2.2.1.1. RNA Extraction: RNA was extracted from nasal, fecal swabs, serum and tissue samples as well as reference strain (BVDV-NADL strain) using Biozol (Total RNA Extraction Reagent) Bioflux Cat# BSC51M1 according to manufacture instructions using 200mg of sample and 1ml of Biozol.

2.2.1.2. DNA extraction: DNA was extracted from nasal swabs or homogenized tissue as well as reference strain (BHV-1 Colorado strain) according to Jerzy et al. (2005).Briefly,300ul of samples was added toproteinase K (25 mg/ml) and 25 μl of 10% SDS. DNA was purified using phenol: chloroform method precipitated with 3 M sodium acetate and 96% ethanol. Precipitated DNA pellet was then resuspended in 30 μl of distilled water and 4ul used as a template in PCR amplification.

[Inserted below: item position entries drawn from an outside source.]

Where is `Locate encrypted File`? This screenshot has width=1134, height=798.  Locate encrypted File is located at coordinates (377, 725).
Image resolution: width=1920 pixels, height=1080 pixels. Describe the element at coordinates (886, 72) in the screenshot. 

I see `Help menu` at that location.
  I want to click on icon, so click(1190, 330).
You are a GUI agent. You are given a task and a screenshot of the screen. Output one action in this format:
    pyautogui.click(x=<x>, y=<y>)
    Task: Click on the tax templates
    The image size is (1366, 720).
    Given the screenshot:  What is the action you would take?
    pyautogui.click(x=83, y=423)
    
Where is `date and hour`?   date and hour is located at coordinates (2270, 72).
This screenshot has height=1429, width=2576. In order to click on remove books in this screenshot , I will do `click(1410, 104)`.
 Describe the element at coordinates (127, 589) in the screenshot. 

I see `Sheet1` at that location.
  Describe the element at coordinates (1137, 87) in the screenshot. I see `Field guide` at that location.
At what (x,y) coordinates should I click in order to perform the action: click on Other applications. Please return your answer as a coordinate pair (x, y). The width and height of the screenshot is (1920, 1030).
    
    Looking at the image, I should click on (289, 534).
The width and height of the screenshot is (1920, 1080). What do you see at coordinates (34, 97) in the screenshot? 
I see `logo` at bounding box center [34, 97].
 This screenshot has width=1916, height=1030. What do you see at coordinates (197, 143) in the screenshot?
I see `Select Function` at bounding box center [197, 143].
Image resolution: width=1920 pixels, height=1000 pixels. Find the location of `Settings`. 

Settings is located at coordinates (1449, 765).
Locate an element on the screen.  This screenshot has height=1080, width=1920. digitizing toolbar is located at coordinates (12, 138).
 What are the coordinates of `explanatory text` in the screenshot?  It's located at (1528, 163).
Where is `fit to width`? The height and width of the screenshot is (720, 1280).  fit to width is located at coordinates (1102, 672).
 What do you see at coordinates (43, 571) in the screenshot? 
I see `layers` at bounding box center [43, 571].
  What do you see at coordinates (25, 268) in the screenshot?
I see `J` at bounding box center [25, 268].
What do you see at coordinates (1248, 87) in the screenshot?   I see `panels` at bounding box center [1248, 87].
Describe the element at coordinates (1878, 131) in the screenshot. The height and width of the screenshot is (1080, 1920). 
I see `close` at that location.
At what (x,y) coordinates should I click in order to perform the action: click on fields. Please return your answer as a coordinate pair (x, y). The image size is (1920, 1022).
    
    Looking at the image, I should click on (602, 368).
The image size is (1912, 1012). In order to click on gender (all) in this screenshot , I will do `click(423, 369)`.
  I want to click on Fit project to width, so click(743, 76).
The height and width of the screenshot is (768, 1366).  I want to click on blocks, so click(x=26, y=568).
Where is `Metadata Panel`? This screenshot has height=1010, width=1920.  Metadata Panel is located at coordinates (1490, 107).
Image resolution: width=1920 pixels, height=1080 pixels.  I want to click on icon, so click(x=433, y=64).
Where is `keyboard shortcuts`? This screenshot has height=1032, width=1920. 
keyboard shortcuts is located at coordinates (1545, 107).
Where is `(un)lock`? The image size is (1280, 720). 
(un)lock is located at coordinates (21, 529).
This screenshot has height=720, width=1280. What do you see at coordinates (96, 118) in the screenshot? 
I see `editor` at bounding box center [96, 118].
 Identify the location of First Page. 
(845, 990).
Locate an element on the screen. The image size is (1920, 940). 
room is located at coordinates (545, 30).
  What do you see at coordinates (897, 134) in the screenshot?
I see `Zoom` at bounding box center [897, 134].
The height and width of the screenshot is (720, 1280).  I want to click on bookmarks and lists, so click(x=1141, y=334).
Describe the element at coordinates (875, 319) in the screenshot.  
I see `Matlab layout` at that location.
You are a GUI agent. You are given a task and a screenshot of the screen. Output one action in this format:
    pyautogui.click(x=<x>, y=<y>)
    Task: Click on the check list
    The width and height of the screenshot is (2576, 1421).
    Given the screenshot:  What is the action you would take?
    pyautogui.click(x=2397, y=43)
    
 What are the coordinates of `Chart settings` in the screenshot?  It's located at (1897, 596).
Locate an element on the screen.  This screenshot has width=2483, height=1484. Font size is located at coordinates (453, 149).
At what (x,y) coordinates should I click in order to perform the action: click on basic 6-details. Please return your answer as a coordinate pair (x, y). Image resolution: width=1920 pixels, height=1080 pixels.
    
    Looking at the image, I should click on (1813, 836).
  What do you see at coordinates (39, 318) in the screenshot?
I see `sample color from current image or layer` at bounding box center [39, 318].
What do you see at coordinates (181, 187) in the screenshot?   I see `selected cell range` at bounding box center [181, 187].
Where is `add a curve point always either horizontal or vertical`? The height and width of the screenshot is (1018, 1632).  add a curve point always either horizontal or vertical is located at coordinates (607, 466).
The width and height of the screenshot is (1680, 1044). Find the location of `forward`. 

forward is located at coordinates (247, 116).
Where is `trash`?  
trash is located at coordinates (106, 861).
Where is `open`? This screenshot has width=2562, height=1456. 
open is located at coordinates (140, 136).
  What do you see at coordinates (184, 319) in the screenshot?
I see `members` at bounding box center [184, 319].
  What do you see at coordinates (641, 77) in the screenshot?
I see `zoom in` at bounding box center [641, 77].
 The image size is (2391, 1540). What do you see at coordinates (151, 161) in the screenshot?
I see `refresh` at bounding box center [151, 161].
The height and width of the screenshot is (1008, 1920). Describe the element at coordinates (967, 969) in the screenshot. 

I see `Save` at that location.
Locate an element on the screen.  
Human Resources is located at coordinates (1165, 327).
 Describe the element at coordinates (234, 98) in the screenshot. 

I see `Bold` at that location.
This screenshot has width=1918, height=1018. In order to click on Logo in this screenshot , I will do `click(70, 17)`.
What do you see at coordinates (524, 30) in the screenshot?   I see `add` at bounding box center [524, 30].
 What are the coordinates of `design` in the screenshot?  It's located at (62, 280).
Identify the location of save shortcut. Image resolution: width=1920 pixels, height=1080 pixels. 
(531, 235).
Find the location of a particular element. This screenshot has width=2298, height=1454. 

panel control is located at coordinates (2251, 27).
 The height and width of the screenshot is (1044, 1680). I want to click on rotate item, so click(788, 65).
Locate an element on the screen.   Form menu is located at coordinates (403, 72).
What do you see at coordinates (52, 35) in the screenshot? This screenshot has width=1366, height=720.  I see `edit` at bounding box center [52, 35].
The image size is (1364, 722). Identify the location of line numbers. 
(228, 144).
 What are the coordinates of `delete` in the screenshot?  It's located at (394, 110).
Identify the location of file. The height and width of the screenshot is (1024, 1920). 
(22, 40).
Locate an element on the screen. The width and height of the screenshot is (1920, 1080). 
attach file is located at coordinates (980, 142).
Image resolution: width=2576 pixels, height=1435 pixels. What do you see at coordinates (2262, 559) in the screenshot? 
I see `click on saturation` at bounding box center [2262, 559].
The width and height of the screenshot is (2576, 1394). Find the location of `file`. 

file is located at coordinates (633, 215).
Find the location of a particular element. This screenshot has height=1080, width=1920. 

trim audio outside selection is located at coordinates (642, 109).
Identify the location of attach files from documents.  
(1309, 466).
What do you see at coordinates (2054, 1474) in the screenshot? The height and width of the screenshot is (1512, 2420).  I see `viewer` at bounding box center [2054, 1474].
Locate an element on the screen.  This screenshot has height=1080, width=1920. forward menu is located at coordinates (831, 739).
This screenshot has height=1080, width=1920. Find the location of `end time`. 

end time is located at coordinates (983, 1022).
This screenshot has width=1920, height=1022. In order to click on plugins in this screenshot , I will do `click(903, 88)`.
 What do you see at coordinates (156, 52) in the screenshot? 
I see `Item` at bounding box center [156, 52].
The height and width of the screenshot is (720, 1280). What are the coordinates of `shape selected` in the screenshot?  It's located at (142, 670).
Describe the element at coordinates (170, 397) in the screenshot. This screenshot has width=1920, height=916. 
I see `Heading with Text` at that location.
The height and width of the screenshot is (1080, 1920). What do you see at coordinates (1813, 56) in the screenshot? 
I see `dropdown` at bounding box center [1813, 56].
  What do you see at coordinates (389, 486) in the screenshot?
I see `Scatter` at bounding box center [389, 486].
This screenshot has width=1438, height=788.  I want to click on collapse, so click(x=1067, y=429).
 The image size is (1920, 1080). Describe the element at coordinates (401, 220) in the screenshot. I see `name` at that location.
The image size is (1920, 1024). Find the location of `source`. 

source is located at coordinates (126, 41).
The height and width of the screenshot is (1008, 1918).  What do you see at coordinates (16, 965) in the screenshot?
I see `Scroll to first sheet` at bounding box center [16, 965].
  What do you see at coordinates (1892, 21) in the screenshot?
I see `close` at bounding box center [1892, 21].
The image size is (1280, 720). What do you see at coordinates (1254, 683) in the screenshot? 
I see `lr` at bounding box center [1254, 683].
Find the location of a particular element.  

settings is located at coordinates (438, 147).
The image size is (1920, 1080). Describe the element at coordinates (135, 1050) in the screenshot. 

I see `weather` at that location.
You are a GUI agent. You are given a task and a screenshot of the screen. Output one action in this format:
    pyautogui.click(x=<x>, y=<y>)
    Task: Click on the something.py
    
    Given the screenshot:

2.2.3. cDNA synthesis: 5ulofRNA template was reverse transcribed to cDNA at 25°C for 5 min followed by incubation at 42°C for 60 min. Finally the reverse transcription reaction was stopped by heating the samples to 70°C for 5 min. using Revert Aid^TM H Minus First strand cDNA synthesis Kit (Fermentas Life sciences Lot: 00059751) according to manufacture instructions.

2.2.4. PCR amplification: Amplifications were performed in 25 μl reactions containing 5ul of genomic DNA, 1X of master mix (Dream Taq Green PCR master Mix, Fermentas Life Science) and 25 pmol of each primer were used the detailed sequence presented in Table (2).The PCR amplification cycling protocol were presented in Table (3).

2.2.5. Analysis of PCR products:The analysis was carried out according to Sambrook et al. (1989) using 1.5% ethidium bromide stained agarose gel and visualized under ultraviolet transilluminator.

2.3. Histopathological Study: All tissue samples (Brain-lung- liver- spleen- part of small intestine (ileum) and mesenteric lymph node) were fixed in natural buffer formalin washed, dehydrated by alcohol, cleared in Xylen and embed in paraffin. Tissues were sectioned at 3u thickness and stained with H&E for microscopical examination according to Bancroft and Stevens (1990).

RESULTS

3. 1. Clinical signs:

Clinical manifestations appeared on the camel calves in Mattroh and El-sharkia farms were fever (41.5ºC), anorexia, listlessness, respiratory signs, dyspnoea, hyperaemia of the nasal mucosa, and serous discharge from eyes and nose, diarrhoea then occasional death of 2 calves in Mattroh farm and 3 calves in El-sharkia farms were observed. All dead calves were nearly 2 months of age.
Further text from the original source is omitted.